++++ Exercise materials
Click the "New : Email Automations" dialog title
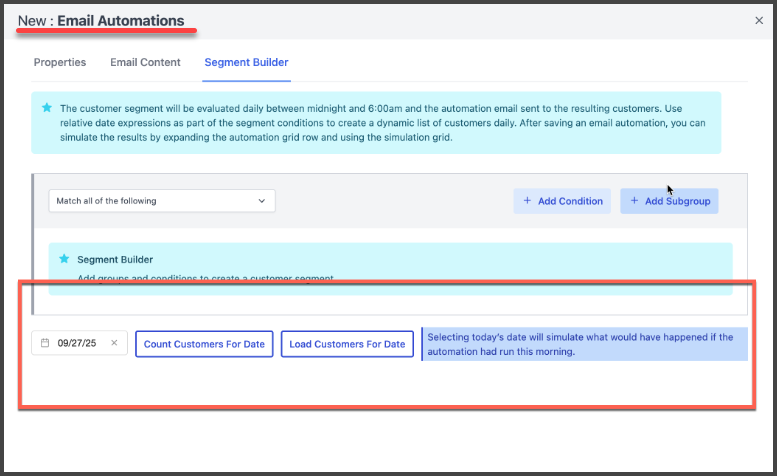Image resolution: width=777 pixels, height=476 pixels. click(x=101, y=20)
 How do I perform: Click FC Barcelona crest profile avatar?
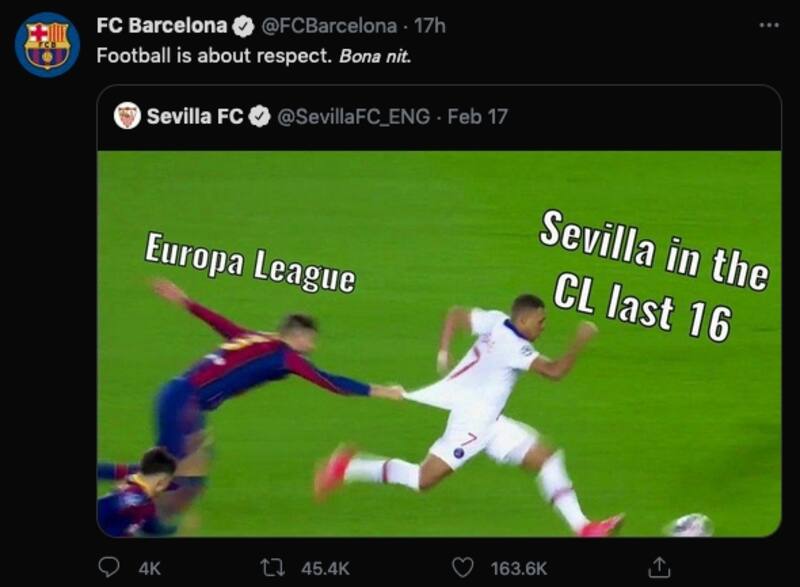tap(47, 45)
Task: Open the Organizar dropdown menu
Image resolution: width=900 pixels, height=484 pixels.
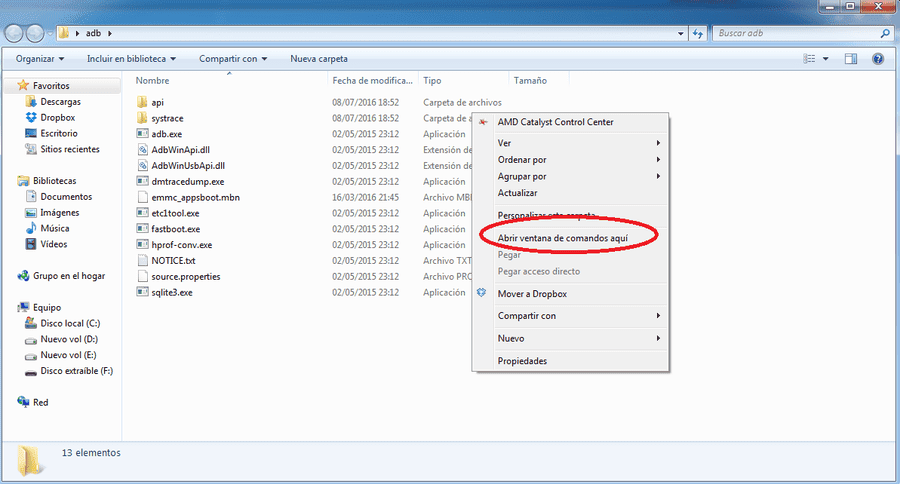Action: pyautogui.click(x=40, y=59)
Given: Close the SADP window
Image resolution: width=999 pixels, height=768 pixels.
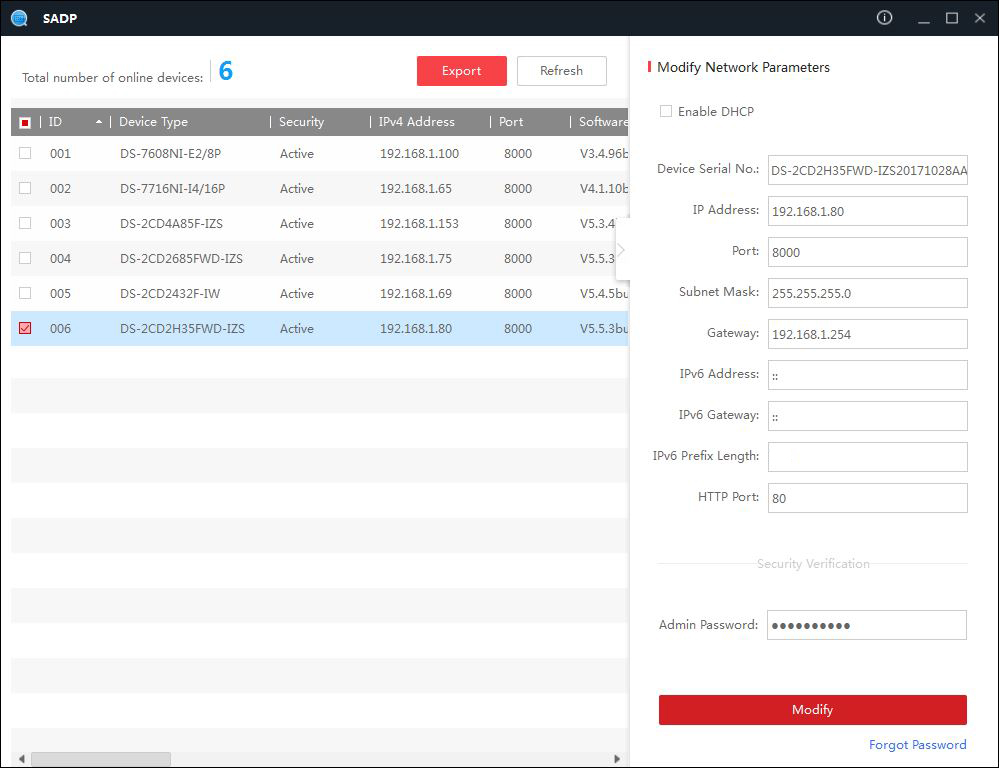Looking at the screenshot, I should pyautogui.click(x=980, y=18).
++++++++
Exercise: Print the data above in full and exactly as it appears, skipping the pictures.

Answer below:
Click the "New : Email Automations" dialog title
Image resolution: width=777 pixels, height=476 pixels. click(x=101, y=20)
 How do I perform: Click FC Barcelona crest profile avatar?
tap(47, 45)
Task: Open the Organizar dropdown menu
Image resolution: width=900 pixels, height=484 pixels.
Action: pyautogui.click(x=40, y=59)
Given: Close the SADP window
Image resolution: width=999 pixels, height=768 pixels.
Looking at the screenshot, I should pyautogui.click(x=980, y=18).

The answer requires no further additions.